==== GIVEN TEXT ====
Improving the Quality of Financial Information for Users decision making by the adoption of Enhancing Qualitative Characteristics

The present report is developed for providing an understanding of the significance for disclosing decision-useful information to the users of financial statements. It is essential for business entities to comply with standard accounting policies and practices for providing information that is worthy of decision-making. The businesses need to disclose high quality financial information for protecting the interest of the end-users so that they are provided with true and fair depiction of the financial performance of an entity. In this context, this report is developed for providing a discussion of the enhancing qualitative characteristics that are stated by the conceptual framework of IASB for improving the quality of information. Also, it provides a critical discussion of the primary factors that should be considered for determining whether an entity is a reported entity. It also discusses the limitations of historical cost as a measurement base in developing decision-useful information. At last, it has provided a comparison of the standards of AASB 15 ‘Revenue from contracts with customers’ with the accounting standards of AASB 18 developed for measuring and recognition of revenue.

IASB (International Accounting Standards Board) has developed the conceptual framework of accounting that presents guidelines to the accountants for development and presentation of financial statements. The framework has stated fundamental and enhancing qualitative characteristics of financial information to make it useful for decision-making. The fundamental characteristics of financial information are relevance and faithful presentation of information. In addition to this, the enhancing qualitative characteristics of financial information are comparability, verifiability, timeliness and understandability (Kabalski, 2009).
====
#### [DIRECTION 1]
In the accounting report above, substitute "consistency" for "comparability" in the passage between "IASB (International Accounting" and "understandability (Kabalski, 2009).", inclusive, and write out the resulting passage.
#### [DIRECTION 2]
Translate this sentence from the accounting report into Spanish: "The fundamental characteristics of financial information are relevance and faithful presentation of information."
#### [DIRECTION 3]
According to the accounting report, what are the enhancing qualitative characteristics of financial information?
==== RECORD EXTRACTS ====
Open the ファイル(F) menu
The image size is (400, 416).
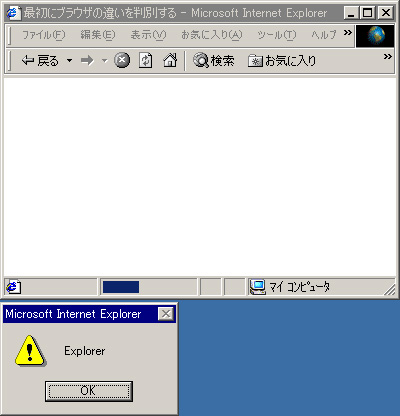[x=43, y=35]

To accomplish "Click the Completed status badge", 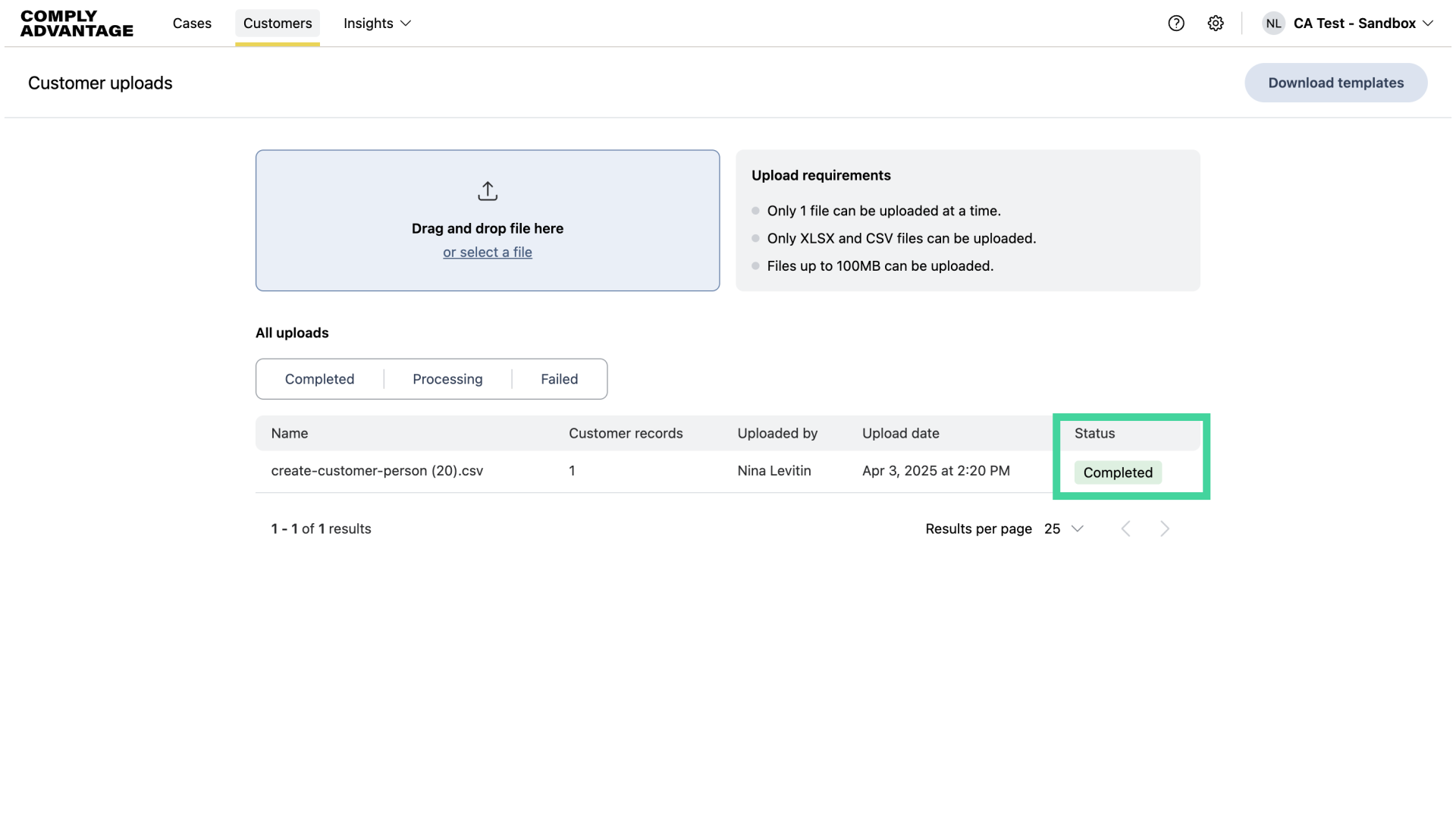I will 1118,472.
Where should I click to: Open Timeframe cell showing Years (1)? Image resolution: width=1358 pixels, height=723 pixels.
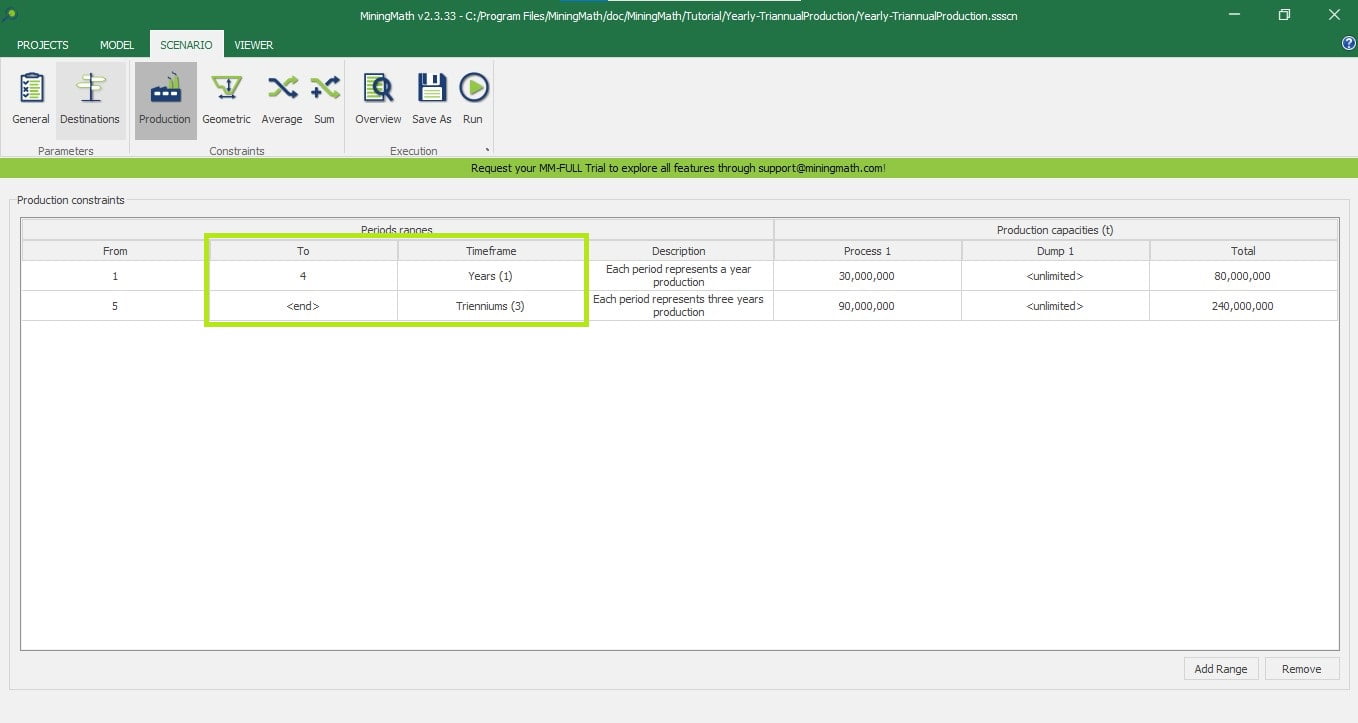[491, 276]
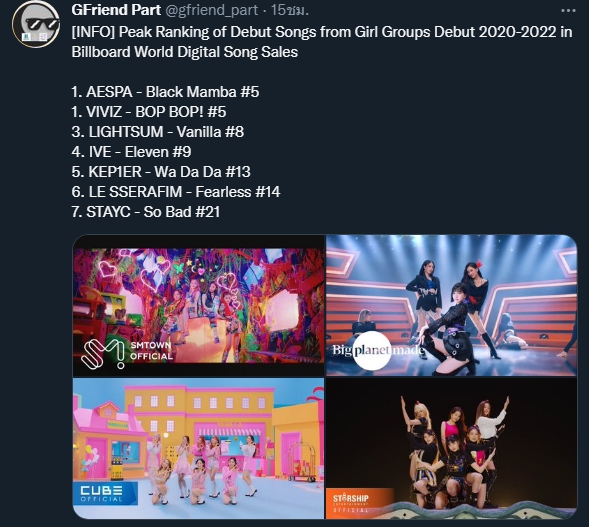Click the LIGHTSUM - Vanilla #8 line
This screenshot has width=589, height=527.
[158, 132]

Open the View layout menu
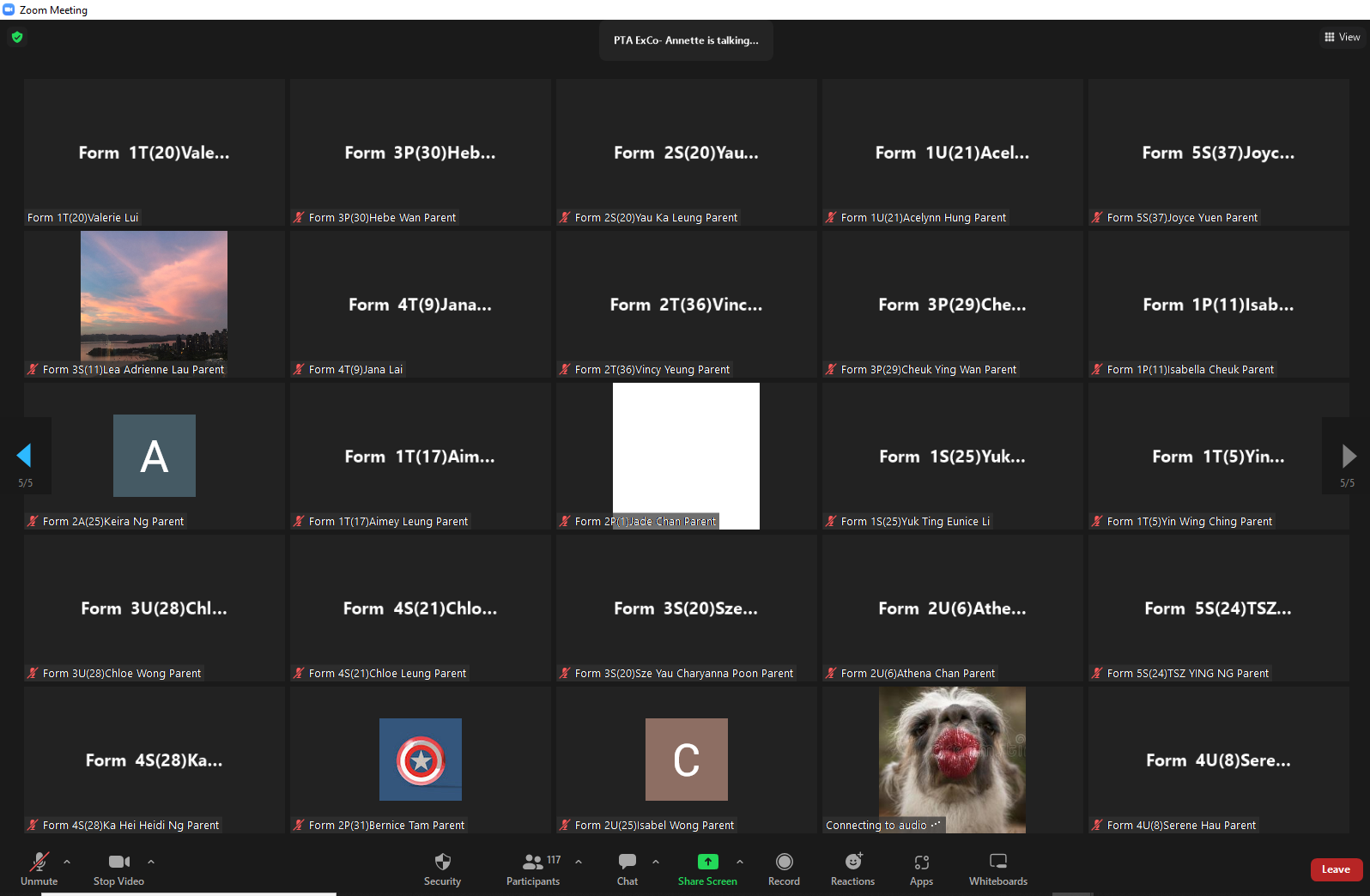pyautogui.click(x=1342, y=37)
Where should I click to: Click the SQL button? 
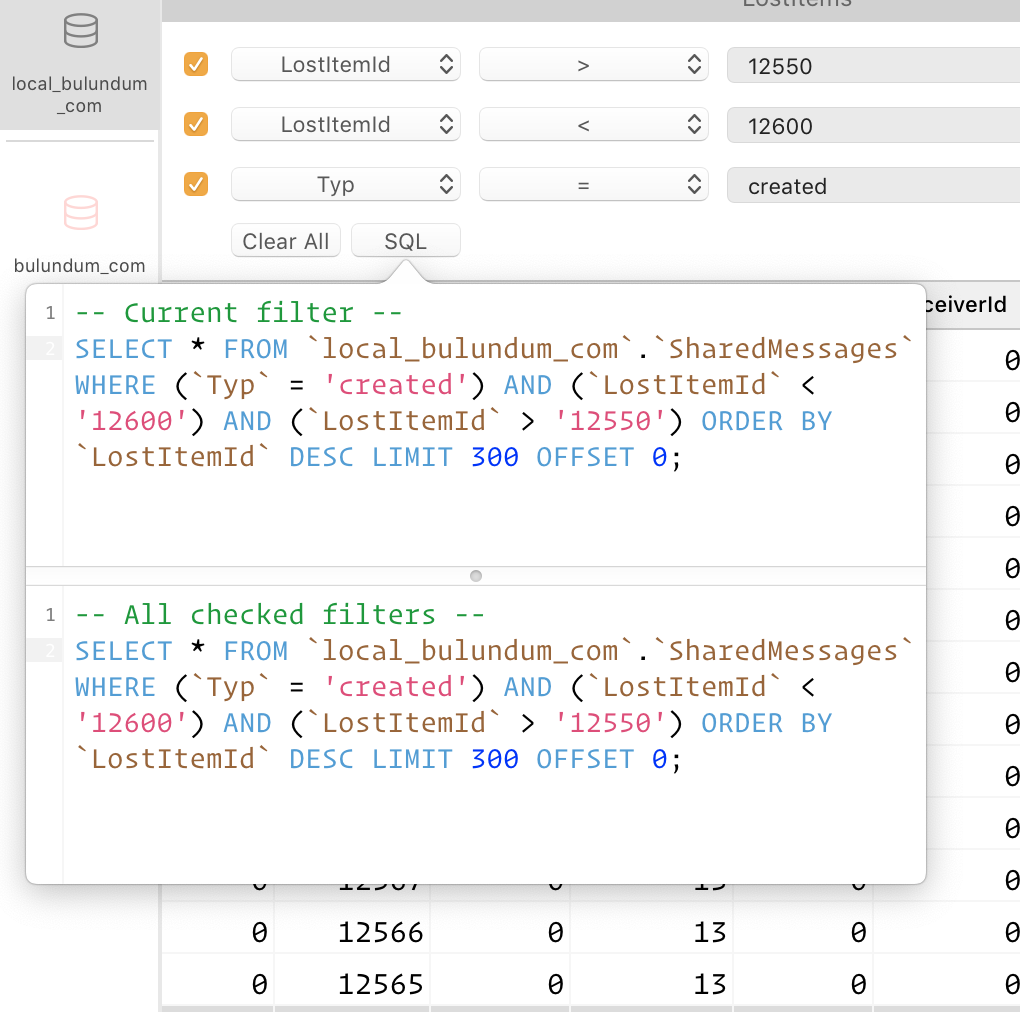(405, 240)
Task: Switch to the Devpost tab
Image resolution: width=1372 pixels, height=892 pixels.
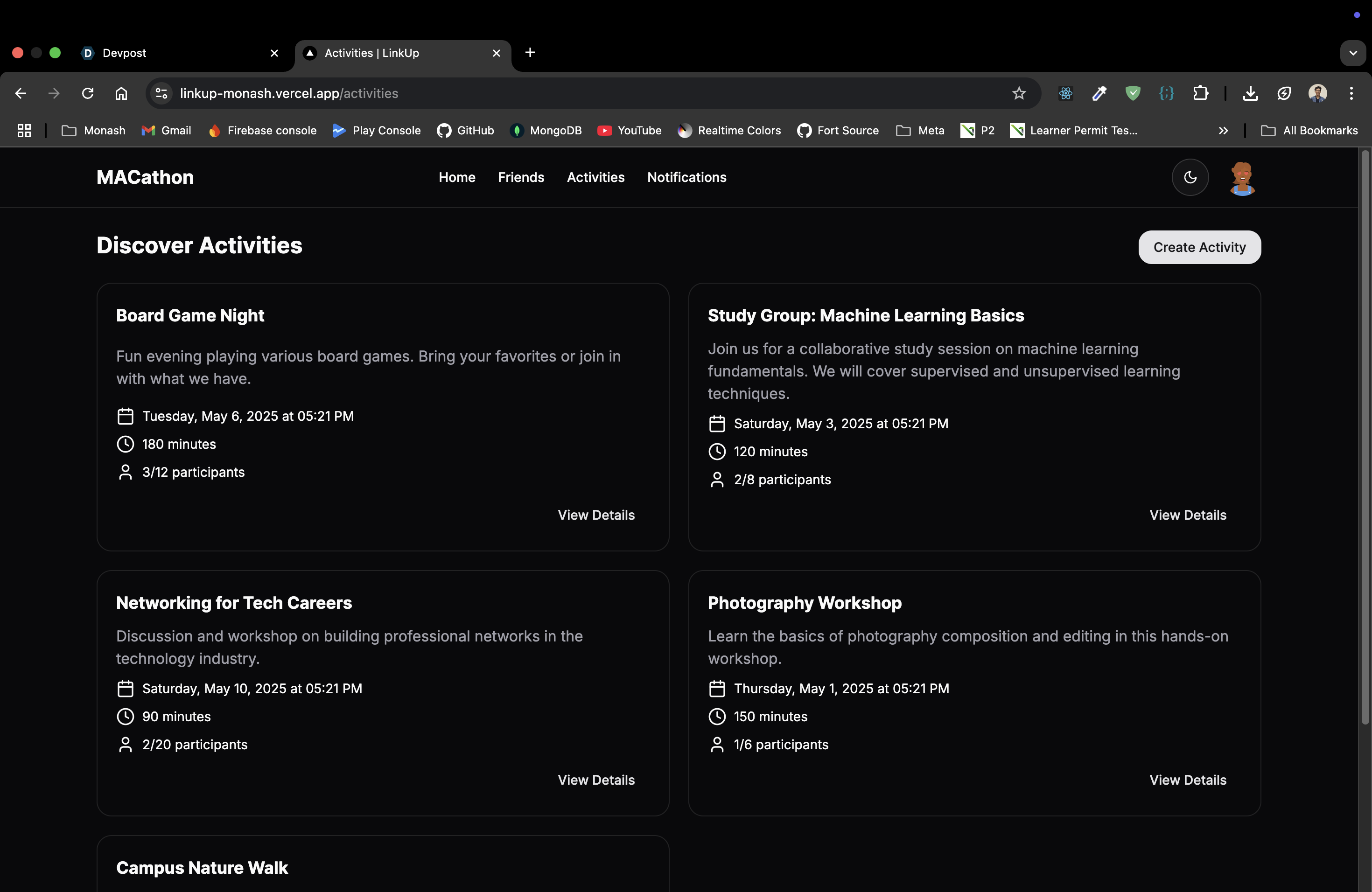Action: pyautogui.click(x=173, y=53)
====
#### [CORRECT RESULT 1]
IASB (International Accounting Standards Board) has developed the conceptual framework of accounting that presents guidelines to the accountants for development and presentation of financial statements. The framework has stated fundamental and enhancing qualitative characteristics of financial information to make it useful for decision-making. The fundamental characteristics of financial information are relevance and faithful presentation of information. In addition to this, the enhancing qualitative characteristics of financial information are consistency, verifiability, timeliness and understandability (Kabalski, 2009).

#### [CORRECT RESULT 2]
Las características fundamentales de la información financiera son la relevancia y la presentación fiel de la información.

#### [CORRECT RESULT 3]
Comparability, verifiability, timeliness and understandability.